Design and Solution Structure of a Well-Folded Stack of Two β-Hairpins Based on the Amino-Terminal Fragment of Human Granulin A

Abstract

Four amino acid substitutions were introduced into a peptide corresponding to the amino-terminal subdomain (30−31 residues) of human granulin A (HGA) in order to assess the contributions of a hydrophobic framework and other interactions to structure stabilization of the stack of two β-hairpins. The resulting hybrid peptide, HGA 1−31 (D1V, K3H, S9I, Q20P) with four free cysteines, spontaneously formed a uniquely disulfide-bonded isomer with an expected [1−3, 2−4] disulfide pairing pattern. This peptide was characterized in detail by use of NMR and shown to assume a highly stable structure in solution, in contrast to the amino-terminal 1−30 fragment of human granulin A. The prototype peptide, or HGA 1−30 (C17S, C27S), had lower resistance to chemical reduction and proteolysis, broad NH and H^α proton resonances, lower proton resonance dispersion, and no slowly exchanging amide protons.
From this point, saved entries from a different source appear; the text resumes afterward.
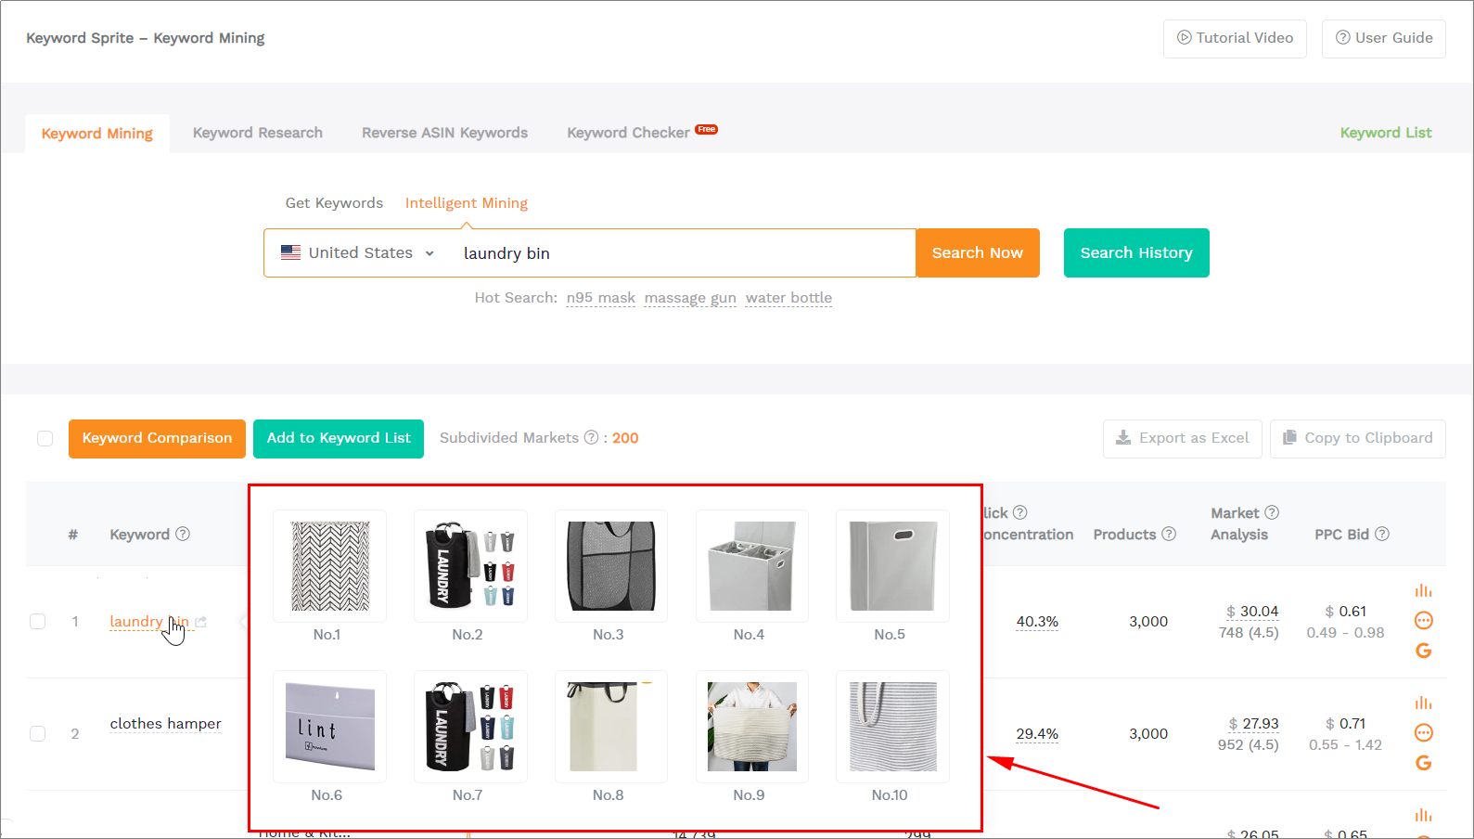Click the laundry bin search input field

pyautogui.click(x=682, y=253)
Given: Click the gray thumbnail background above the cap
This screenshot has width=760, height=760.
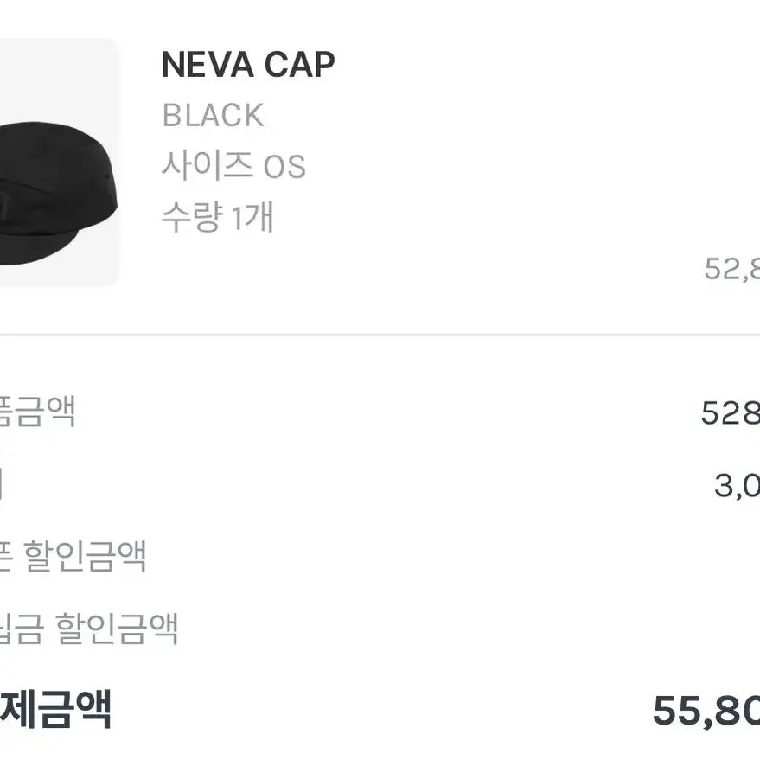Looking at the screenshot, I should pos(58,78).
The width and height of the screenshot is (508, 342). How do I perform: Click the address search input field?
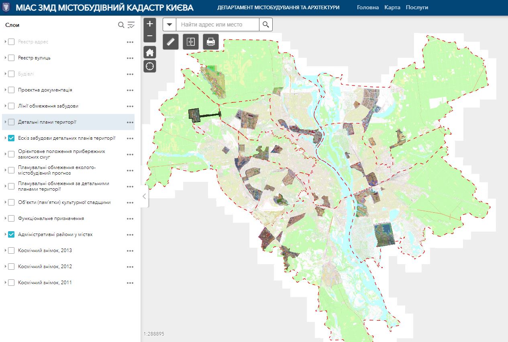point(218,24)
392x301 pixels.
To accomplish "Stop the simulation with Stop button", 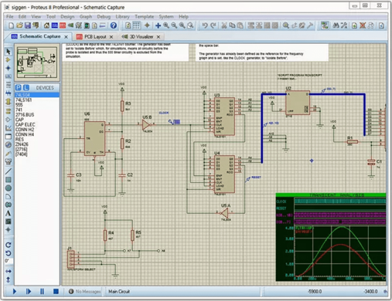I will pyautogui.click(x=56, y=292).
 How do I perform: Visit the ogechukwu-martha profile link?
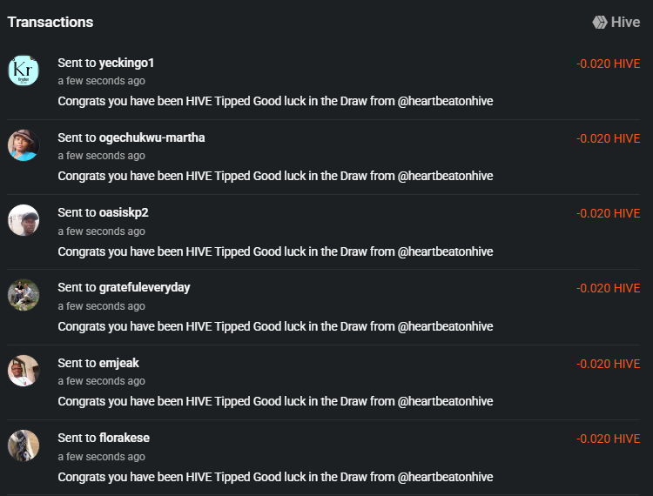[151, 137]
Two other peptides, HGA 1−30 (C17S, Q20P, C27S) and HGA 1−31 (D1V, K3H, S9I, C17S, C27S), with either Pro20 stabilizing a potential reverse turn or with a hydrophobic cluster consisting of Val1, His3, and Ile9, had sharper and slightly better dispersed NH and H^α proton resonances, but still no slowly exchanging amide protons. The solution structure of HGA 1−31 (D1V, K3H, S9I, Q20P) indicates that it adopts a well-folded conformation of a stack of two β-hairpins, as found for the amino-terminal subdomain of the prototypic carp granulin-1 with representative β-hairpin stacks. These results highlight the importance of both hydrophobic and turn-stabilizing interactions for the structural integrity of the hairpin stack scaffold. The conformational stability appears to be maintained by a combination of the well-formed second β-hairpin and two hydrophobic clusters, one located at the interface between the two β-hairpins and the other on “top” of the first β-hairpin. The implications of these findings for the design of conformationally stable hairpin stacks are discussed.